Example of a Flow-based JDBC API

Fri Oct 13 12:05:39 UTC 2017

Hi again,

I've tried to come up with an API for a reactive JDBC driver ended up with
these of interfaces:

https://github.com/akarnokd/akarnokd-misc-java9/tree/master/src/main/java/hu/akarnokd/java9/jdbc

The entry point is JdbcConnectionSource which contains the connection
information. Its connect() method returns a Flow.Publisher<JdbcConnection>
where the JdbcConnection becomes available once the async connection was
successful.

The JdbcConnection allows creating the connection specific JdbcOperations
and there is only one way to present them to the connection: execute()
which takes a Flow.Publisher of JdbcOperations and returns a Flow.Publisher
of JdbcStatements representing the execution of those operations. One
Flow.Publisher<JdbcOperation> is considered as a group. The various
execution modes (sequential, parallel, in transaction) are to be expressed
by specific JdbcOperation instances included in the operations
Flow.Publisher. Too many calls to execute() may be rejected by the driver.
Any other non-grouped or direct operation submission can be implemented on
top of execute(). I'm not certain the complication of operation (group)
graphs should be part of the API - such thing could be built on top of just
execute by controlling the consumption of the Flow.Publisher<JdbcOperation>
and intercepting events through the resulting
Flow.Publisher<JdbcStatement>s.

Building a JdbcOperation should be straightforward, but there are two
additional properties:

- a JdbcOperation could be marked deferred so its execution doesn't begin
unless there is a consumer for its result.
- some properties may be set from a Flow of bytes, either in the form of
byte arrays of in the form of ByteBuffers that are NIO friendly.

An open question is how to create multi-row operations, such as batch
inserts represented by a single JdbcOperation. If individual JdbcOperations
are cheap to create, the driver could batch up subsequent JdbcOperations
with the same structure on its own. Alternatively, a
JdbcOperation.parameters(Flow.Publisher<T> items, BiConsumer<T,
JdbcOperations.Builder>>) method could consume a sequence of Ts and have
each of them set parameters on a per-item provided JdbcOperation.Builder.
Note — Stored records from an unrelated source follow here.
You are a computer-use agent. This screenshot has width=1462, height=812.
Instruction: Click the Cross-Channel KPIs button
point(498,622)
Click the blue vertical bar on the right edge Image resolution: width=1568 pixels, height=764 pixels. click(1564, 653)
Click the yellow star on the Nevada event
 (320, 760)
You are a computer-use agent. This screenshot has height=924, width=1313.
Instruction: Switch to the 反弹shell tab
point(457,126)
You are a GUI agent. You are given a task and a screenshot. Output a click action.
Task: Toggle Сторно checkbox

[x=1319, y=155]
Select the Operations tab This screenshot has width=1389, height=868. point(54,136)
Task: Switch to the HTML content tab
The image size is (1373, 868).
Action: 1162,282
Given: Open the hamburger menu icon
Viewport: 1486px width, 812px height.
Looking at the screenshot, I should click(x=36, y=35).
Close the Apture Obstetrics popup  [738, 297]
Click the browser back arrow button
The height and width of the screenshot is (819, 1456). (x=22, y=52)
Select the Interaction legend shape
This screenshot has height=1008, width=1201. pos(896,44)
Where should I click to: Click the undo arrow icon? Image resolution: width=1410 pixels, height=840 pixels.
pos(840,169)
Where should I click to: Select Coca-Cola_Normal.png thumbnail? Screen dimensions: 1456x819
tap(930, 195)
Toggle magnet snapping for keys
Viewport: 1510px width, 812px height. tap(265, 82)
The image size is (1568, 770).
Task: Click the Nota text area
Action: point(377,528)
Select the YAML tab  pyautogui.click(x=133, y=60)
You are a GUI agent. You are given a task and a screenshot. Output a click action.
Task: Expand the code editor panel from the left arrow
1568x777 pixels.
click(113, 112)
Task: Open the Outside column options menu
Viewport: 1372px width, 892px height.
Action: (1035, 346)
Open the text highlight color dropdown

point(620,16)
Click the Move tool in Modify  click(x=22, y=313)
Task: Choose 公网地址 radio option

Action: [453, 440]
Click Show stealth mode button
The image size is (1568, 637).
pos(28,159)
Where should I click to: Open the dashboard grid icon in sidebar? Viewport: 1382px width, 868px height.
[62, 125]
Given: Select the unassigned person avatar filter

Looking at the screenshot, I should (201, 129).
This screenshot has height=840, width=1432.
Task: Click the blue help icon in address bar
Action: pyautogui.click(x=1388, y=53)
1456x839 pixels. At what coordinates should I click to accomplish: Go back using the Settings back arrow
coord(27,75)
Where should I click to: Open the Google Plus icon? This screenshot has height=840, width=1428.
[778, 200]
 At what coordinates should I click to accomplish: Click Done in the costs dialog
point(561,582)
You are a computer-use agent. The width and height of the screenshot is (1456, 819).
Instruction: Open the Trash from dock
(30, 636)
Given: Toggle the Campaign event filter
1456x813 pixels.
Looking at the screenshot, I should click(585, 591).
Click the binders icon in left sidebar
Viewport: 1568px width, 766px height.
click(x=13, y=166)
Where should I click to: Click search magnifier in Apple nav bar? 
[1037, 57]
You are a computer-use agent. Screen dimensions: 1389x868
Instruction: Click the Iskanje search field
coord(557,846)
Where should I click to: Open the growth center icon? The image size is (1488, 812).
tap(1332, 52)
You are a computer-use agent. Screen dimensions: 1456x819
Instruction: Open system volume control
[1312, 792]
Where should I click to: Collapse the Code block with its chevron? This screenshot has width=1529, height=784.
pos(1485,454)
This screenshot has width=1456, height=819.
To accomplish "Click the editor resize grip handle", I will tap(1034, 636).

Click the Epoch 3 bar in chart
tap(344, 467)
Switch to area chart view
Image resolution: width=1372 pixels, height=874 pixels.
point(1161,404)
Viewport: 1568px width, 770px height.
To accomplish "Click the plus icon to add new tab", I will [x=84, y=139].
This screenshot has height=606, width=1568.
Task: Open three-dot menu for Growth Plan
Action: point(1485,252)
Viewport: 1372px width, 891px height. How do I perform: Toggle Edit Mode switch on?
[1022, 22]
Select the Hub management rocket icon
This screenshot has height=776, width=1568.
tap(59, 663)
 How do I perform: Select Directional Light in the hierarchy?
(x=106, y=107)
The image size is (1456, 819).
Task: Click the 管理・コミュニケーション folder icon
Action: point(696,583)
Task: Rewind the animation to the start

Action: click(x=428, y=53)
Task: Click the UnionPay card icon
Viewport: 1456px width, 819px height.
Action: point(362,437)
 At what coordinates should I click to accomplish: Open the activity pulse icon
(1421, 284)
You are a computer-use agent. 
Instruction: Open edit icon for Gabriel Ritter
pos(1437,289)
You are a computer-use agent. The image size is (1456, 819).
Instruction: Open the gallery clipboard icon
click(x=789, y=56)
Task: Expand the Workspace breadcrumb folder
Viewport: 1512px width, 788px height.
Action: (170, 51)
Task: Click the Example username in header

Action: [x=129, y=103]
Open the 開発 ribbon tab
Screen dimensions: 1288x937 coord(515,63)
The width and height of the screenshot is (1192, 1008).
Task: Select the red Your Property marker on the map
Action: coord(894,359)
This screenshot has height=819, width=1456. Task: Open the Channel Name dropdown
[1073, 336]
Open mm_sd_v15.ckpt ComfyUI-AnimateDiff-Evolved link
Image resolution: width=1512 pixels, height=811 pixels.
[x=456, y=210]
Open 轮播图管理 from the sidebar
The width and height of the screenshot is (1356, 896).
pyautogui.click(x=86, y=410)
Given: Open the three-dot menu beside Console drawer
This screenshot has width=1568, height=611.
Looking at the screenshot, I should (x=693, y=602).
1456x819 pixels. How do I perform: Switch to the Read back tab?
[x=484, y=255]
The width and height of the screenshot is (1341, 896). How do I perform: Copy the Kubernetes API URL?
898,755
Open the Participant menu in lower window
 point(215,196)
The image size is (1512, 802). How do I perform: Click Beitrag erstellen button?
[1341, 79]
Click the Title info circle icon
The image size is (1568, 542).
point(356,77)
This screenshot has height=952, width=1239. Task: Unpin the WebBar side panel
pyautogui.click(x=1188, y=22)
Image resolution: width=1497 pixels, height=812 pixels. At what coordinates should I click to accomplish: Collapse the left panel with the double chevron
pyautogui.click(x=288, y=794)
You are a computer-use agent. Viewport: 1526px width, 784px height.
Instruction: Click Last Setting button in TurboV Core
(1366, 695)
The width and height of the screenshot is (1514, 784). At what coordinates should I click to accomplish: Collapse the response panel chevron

For each valid JdbcOperation, a JdbcStatement is created. The only way to
consume any result from an operation is through an user-provided row to T
transformer: Flow.Publisher<T> results(Function<JdbcRow, T>).

The function is called when each row of data is ready to be consumed
non-blockingly. POJO or ORM-based mapping could be implemented on top of
this.

Again, there could be BLOB-like columns which may or may not be reasonable
to consume via get() can be consumed by getBytes() as byte arrays,
getBuffer() as a sequence of ByteBuffers and one overload where the user
can specify a supplier for custom ByteBuffers. These are the dual of the
JdbcOperation.parameterBuffer() methods which should also help playing nice
with NIO.

Here is an example program that would consume such API via the help of the
Reactive4JavaFlow library that supports the Flow API directly:

import hu.akarnokd.reactive4javaflow.*;

public class JdbcExample {

    static JdbcConnectionSource connectionSource() {
        return null;
    }

    public static void main(String[] args) {
        Esetleg.fromPublisher(connectionSource().connect())
                .observeOn(SchedulerServices.computation())
                .flatMapPublisher(conn -> {
                    return Folyam.fromPublisher(conn.execute(
                            Esetleg.fromCallable(() -> {
                                return conn.query()
                                        .query("SELECT :v FROM DUAL")
                                        .parameter("v", JdbcDataType.INT, 1)
                                        .build();
                            })
                    ))
                    .flatMap(stmt -> {
                        return Folyam.fromPublisher(
                                    stmt.results(row -> row.get("1",
Integer.TYPE))
                                ).observeOn(SchedulerServices.single());
                    })
                    .concatWith(Folyam.fromPublisher(conn.close()).map(v -> 0));
                })
                .blockingSubscribe(System.out::println,
Throwable::printStackTrace);
    }
}

An open question is where execute() should consume data and where results()
should perform the row mapping (probably not on the NIO dispatch thread).
There are a couple of possibilities, i.e., the driver uses a thread pool
for them or asks the user to provide one. The latter one may give an
opportunity to avoid one thread hop and utilize one of the user's existing
thread pool.

-- 
Best regards,
David Karnok